Esse Cabelo

O que se passa por dentro das cabeças é mais importante do que o que se passa por fora? Falar de cabelos é sempre uma futilidade? Não necessariamente, até porque, segundo a narradora deste texto belo e contundente, "escrever parece-se com pentear uma cabeleira em descanso num busto de esferovite"

e visitar salões é uma boa forma de conhecer países, de aprender a distinguir modos e feições e até de detectar preconceitos.

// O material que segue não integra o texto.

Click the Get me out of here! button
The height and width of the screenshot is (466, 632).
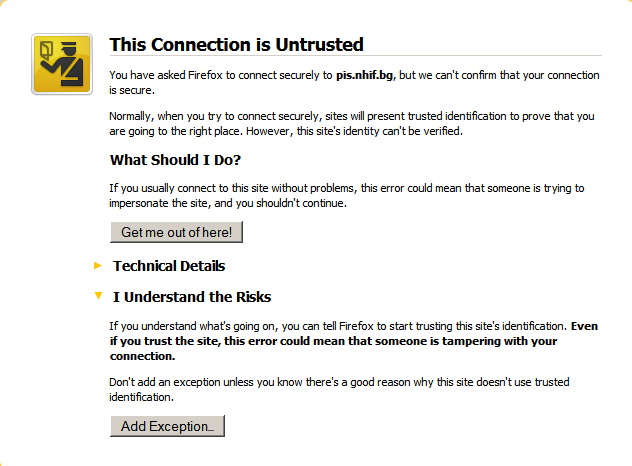pos(177,232)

Esta é a história de uma menina que aterrou despenteada aos três anos em Lisboa, vinda de Luanda, e das suas memórias privadas ao longo do tempo, porque não somos sempre iguais aos nossos retratos de infância; mas é também a história das origens do seu cabelo crespo, cruzamento das vidas de um comerciante português no Congo, de um pescador albino de M’banza Kongo, de católicas anciãs de Seia, de cristãos-novos maçons de Castelo Branco – uma família que descreveu o caminho entre Portugal e Angola ao longo de quatro gerações com um à-vontade de passageiro frequente. E, assim, ao acompanharmos as aventuras deste cabelo crespo – curto, comprido, amado, odiado, tantas vezes esquecido ou confundido com o abismo mental –, é também à história indirecta da relação entre vários continentes – a uma geopolítica – que inequivocamente assistimos.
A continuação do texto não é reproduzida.